---------- READING TEXT
# "Is Your Body Baby Friendly?" Dr Alan Beers



## Nayla82

Hi Ladies,

Has anyone read this book? and is it HONESTLY worth reading? I have almost every fertility book in my bed room, and I just stumbled across this book online.... Very tempted to buy it with the little money i have..

Does it go into depth about implantation failure? or is it more about miscarriages :shrug:: I have NEVER been pregnant in my life and im starting to question is there something wrong in me :cry:

Would love to hear your reviews if you have read it :coffee:


----------



## Nayla82

No one read this book? :shrug:


----------



## BearsMummy

I have heard of it, but I haven't read it myself. 

I was thinking about buying this also....

I haven't read any fertility books yet, but supposed with my IVF journey looming, this book would probably be a good start.

Can you tell me what books you have read and which you found helpful?


----------



## Nayla82

Well before I knew we needed IVF i spent money on many books... 'taking charge of your fertility' is a very good book and if things were straight forward in my situation I would have been pregnant by now, that book was great! 

A good book thats very simple and staight forward to read (i finished it in 2 days :coffee:) is The complete guide to IVF Katie Brian. She has been through IVF and really takes you step by step through the stages. When i actually did do my first IVF i was not that afraid as the book prepared me.. Very basic and straight to the point! :thumbup:

Zitas west guide to fertility is more indepth and more about explaining things fully and little serious.. IVF and beyond for dummies was also interesting with, and cant seem to remember on tip of my head, another one was called the infertility cure not sure on the Author :shrug:.. many are very similar and repeat the same things.
--------------------
---------- ENTRIES SHOWN
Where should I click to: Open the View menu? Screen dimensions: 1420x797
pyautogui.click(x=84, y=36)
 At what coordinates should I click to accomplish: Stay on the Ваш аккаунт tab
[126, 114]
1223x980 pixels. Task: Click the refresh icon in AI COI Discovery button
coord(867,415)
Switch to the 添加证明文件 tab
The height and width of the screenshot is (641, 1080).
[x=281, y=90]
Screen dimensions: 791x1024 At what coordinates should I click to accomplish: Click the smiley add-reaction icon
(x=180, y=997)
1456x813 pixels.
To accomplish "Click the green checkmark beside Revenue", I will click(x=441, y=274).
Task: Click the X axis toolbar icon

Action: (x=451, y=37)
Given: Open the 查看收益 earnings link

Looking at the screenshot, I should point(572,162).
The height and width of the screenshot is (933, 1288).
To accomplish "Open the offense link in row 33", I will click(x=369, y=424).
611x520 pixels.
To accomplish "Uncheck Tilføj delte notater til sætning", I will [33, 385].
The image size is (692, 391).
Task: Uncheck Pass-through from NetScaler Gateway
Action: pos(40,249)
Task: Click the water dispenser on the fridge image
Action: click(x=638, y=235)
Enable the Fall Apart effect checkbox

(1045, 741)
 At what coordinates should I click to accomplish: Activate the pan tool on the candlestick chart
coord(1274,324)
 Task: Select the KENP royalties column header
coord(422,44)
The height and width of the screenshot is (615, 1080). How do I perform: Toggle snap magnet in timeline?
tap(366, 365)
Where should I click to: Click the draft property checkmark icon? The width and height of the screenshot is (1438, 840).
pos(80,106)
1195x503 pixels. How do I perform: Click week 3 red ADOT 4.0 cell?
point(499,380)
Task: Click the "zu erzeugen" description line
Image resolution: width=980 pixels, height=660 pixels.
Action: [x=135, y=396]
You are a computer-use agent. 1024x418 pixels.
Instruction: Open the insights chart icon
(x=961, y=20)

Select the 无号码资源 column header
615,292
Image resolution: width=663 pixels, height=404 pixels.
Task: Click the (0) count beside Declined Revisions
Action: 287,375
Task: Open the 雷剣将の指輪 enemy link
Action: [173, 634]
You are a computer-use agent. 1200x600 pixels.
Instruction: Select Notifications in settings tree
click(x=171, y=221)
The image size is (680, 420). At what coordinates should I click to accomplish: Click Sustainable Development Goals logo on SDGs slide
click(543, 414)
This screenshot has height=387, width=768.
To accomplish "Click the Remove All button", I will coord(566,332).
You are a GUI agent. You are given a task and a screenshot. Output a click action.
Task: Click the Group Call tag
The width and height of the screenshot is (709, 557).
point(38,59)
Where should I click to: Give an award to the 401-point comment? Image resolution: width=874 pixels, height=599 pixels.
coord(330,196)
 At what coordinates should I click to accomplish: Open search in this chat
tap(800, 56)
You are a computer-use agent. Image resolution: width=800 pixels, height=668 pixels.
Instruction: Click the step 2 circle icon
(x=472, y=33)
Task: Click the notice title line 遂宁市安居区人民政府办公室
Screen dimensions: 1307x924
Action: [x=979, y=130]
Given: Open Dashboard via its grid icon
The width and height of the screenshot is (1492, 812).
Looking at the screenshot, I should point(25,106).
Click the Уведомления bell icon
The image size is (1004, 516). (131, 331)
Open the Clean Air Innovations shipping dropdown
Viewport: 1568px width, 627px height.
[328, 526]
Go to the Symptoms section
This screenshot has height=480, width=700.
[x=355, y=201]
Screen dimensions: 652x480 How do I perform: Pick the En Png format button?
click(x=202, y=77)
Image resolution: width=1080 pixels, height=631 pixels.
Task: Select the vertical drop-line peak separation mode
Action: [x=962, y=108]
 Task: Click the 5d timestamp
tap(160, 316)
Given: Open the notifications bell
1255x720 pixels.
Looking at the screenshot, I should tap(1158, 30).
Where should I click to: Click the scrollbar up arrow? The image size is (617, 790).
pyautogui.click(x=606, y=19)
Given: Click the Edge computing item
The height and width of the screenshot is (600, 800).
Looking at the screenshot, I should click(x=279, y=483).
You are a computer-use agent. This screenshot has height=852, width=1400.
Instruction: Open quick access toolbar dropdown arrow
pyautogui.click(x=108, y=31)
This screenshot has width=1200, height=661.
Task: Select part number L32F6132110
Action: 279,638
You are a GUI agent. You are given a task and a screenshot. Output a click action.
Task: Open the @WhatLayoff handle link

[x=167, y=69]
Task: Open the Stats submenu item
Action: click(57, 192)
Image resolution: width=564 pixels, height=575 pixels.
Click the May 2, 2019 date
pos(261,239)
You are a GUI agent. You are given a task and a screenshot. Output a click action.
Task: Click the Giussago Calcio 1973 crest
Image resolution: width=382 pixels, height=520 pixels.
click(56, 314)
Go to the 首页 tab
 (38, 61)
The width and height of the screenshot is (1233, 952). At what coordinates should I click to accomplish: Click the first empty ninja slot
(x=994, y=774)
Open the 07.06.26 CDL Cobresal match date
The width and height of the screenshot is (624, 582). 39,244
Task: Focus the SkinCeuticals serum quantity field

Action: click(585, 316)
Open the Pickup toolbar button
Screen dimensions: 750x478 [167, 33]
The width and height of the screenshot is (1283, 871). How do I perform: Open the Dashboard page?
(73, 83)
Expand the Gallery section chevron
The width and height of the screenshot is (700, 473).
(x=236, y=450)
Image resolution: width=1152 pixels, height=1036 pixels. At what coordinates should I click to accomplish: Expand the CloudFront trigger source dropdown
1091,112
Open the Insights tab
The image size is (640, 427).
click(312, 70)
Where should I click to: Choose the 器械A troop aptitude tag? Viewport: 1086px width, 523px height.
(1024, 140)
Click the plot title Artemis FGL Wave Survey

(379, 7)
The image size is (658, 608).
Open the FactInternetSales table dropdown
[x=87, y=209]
--------------------
REQUIRED ACTION 1:
Set down the passage of the fertility book thread between "A good book" and "the same things.", inclusive, word for word.
REQUIRED ACTION 2:
In the fertility book thread, how long did Nayla82 take to finish The complete guide to IVF?
REQUIRED ACTION 3:
Extend the fertility book thread, starting right after its last sentence.

ANSWER SPACE 1:
A good book thats very simple and staight forward to read (i finished it in 2 days :coffee:) is The complete guide to IVF Katie Brian. She has been through IVF and really takes you step by step through the stages. When i actually did do my first IVF i was not that afraid as the book prepared me.. Very basic and straight to the point! :thumbup:

Zitas west guide to fertility is more indepth and more about explaining things fully and little serious.. IVF and beyond for dummies was also interesting with, and cant seem to remember on tip of my head, another one was called the infertility cure not sure on the Author :shrug:.. many are very similar and repeat the same things.

ANSWER SPACE 2:
Two days.

ANSWER SPACE 3:
After a few failed IVFS i need to start reading other books, like why does it fail? is my body baby friendly etc etc??


----------



## babydrms

I am reading it, also have an appointment with Dr. Kwak Kim, his former partner. I have 3 failed IVF's though and needing more answers. It is a pretty scientific book, I am a nurse and foind it a bit dry but very informative and it is also considered contraversal...if your interested I got it for $16 on amazon.


----------



## Nayla82

Im wishing you all the best with your appointment, yes I have heard about his partner, Its really terribly isnt it when no one knows why things are not working out :nope:

I can see on your sig you have another try coming up... I pray very hard darling this is it for you... :hugs: I did see the book on Amazon and another book about not giving up with IVF full of success stories... I might just get them both now :dohh:


----------



## Gingersnaps

I read it about two years ago maybe. Would not recommend it unless you are going through treatment with him. He seems to have a system that is a one size fits all plan. 
What I likes is that he offers comprehensive bloodwork. But he does not look at accompanying factors. 
I have seen several people on another board get phone consults with him. They are sent for bloodwork to his approved labs...it all seems a bit of a money maker in a way. Why must you use specific labs, I can only guess because he gets a kick back. 
He has a procedure, something immoglobin, if I remember correctly. I think it is his signature procedure. 
He tends to focus on NK cells. But I have seen other studies that show NK cell count varies and is stress related.
I am not sure he is good for everyone.
And the book, as said, get it if you are going to see him and want a review of his practice written by himself.
I am not saying he has not helped some people but am not sure his cookie cutter approach is good for all.
And one last thing, all the girls who got phone consults - all the same diagnosis.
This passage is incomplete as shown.